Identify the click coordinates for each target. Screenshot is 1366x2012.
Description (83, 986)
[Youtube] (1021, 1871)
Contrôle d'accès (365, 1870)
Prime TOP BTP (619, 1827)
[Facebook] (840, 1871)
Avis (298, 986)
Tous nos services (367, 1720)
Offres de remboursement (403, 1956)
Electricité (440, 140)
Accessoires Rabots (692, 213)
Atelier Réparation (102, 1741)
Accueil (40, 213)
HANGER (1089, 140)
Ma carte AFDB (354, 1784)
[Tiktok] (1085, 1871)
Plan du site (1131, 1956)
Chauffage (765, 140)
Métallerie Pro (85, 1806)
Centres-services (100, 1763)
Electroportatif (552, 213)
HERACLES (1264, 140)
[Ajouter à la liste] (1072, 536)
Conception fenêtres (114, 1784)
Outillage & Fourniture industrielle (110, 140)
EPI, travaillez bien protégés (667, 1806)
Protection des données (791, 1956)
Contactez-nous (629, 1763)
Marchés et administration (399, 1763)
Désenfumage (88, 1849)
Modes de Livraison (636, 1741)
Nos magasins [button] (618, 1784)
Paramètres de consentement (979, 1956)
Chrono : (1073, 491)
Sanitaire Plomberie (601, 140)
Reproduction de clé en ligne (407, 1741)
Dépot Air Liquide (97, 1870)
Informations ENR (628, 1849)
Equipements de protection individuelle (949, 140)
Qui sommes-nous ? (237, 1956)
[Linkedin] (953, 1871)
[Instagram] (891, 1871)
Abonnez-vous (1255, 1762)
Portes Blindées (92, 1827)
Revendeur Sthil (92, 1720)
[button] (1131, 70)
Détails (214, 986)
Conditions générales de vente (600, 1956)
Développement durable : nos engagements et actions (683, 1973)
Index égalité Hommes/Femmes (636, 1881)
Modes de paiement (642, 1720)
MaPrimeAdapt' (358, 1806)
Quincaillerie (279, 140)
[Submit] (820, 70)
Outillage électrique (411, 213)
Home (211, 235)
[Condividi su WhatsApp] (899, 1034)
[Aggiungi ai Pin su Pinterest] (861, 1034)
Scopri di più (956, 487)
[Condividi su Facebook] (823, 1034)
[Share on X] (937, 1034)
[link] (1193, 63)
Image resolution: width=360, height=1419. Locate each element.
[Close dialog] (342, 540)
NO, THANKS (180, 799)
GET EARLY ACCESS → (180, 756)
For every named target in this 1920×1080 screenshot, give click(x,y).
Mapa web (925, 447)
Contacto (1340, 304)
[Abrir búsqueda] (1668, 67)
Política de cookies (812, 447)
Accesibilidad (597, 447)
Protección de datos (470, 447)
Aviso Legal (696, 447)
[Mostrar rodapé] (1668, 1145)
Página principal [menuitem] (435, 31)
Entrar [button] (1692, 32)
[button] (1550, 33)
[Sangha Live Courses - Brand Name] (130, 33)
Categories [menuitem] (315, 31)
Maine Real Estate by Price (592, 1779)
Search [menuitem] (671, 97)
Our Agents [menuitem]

*DESCRIPTION OF THE TASK:*
Set down, exactly and completely, all of the material.

*EXERCISE SOLUTION:*
Identify the click coordinates for each target. Screenshot is 1366x2012.
Description (83, 986)
[Youtube] (1021, 1871)
Contrôle d'accès (365, 1870)
Prime TOP BTP (619, 1827)
[Facebook] (840, 1871)
Avis (298, 986)
Tous nos services (367, 1720)
Offres de remboursement (403, 1956)
Electricité (440, 140)
Accessoires Rabots (692, 213)
Atelier Réparation (102, 1741)
Accueil (40, 213)
HANGER (1089, 140)
Ma carte AFDB (354, 1784)
[Tiktok] (1085, 1871)
Plan du site (1131, 1956)
Chauffage (765, 140)
Métallerie Pro (85, 1806)
Centres-services (100, 1763)
Electroportatif (552, 213)
HERACLES (1264, 140)
[Ajouter à la liste] (1072, 536)
Conception fenêtres (114, 1784)
Outillage & Fourniture industrielle (110, 140)
EPI, travaillez bien protégés (667, 1806)
Protection des données (791, 1956)
Contactez-nous (629, 1763)
Marchés et administration (399, 1763)
Désenfumage (88, 1849)
Modes de Livraison (636, 1741)
Nos magasins [button] (618, 1784)
Paramètres de consentement (979, 1956)
Chrono : (1073, 491)
Sanitaire Plomberie (601, 140)
Reproduction de clé en ligne (407, 1741)
Dépot Air Liquide (97, 1870)
Informations ENR (628, 1849)
Equipements de protection individuelle (949, 140)
Qui sommes-nous ? (237, 1956)
[Linkedin] (953, 1871)
[Instagram] (891, 1871)
Abonnez-vous (1255, 1762)
Portes Blindées (92, 1827)
Revendeur Sthil (92, 1720)
[button] (1131, 70)
Détails (214, 986)
Conditions générales de vente (600, 1956)
Développement durable : nos engagements et actions (683, 1973)
Index égalité Hommes/Femmes (636, 1881)
Modes de paiement (642, 1720)
MaPrimeAdapt' (358, 1806)
Quincaillerie (279, 140)
[Submit] (820, 70)
Outillage électrique (411, 213)
Home (211, 235)
[Condividi su WhatsApp] (899, 1034)
[Aggiungi ai Pin su Pinterest] (861, 1034)
Scopri di più (956, 487)
[Condividi su Facebook] (823, 1034)
[Share on X] (937, 1034)
[link] (1193, 63)
Image resolution: width=360, height=1419. Locate each element.
[Close dialog] (342, 540)
NO, THANKS (180, 799)
GET EARLY ACCESS → (180, 756)
For every named target in this 1920×1080 screenshot, give click(x,y).
Mapa web (925, 447)
Contacto (1340, 304)
[Abrir búsqueda] (1668, 67)
Política de cookies (812, 447)
Accesibilidad (597, 447)
Protección de datos (470, 447)
Aviso Legal (696, 447)
[Mostrar rodapé] (1668, 1145)
Página principal [menuitem] (435, 31)
Entrar [button] (1692, 32)
[button] (1550, 33)
[Sangha Live Courses - Brand Name] (130, 33)
Categories [menuitem] (315, 31)
Maine Real Estate by Price (592, 1779)
Search [menuitem] (671, 97)
Our Agents [menuitem]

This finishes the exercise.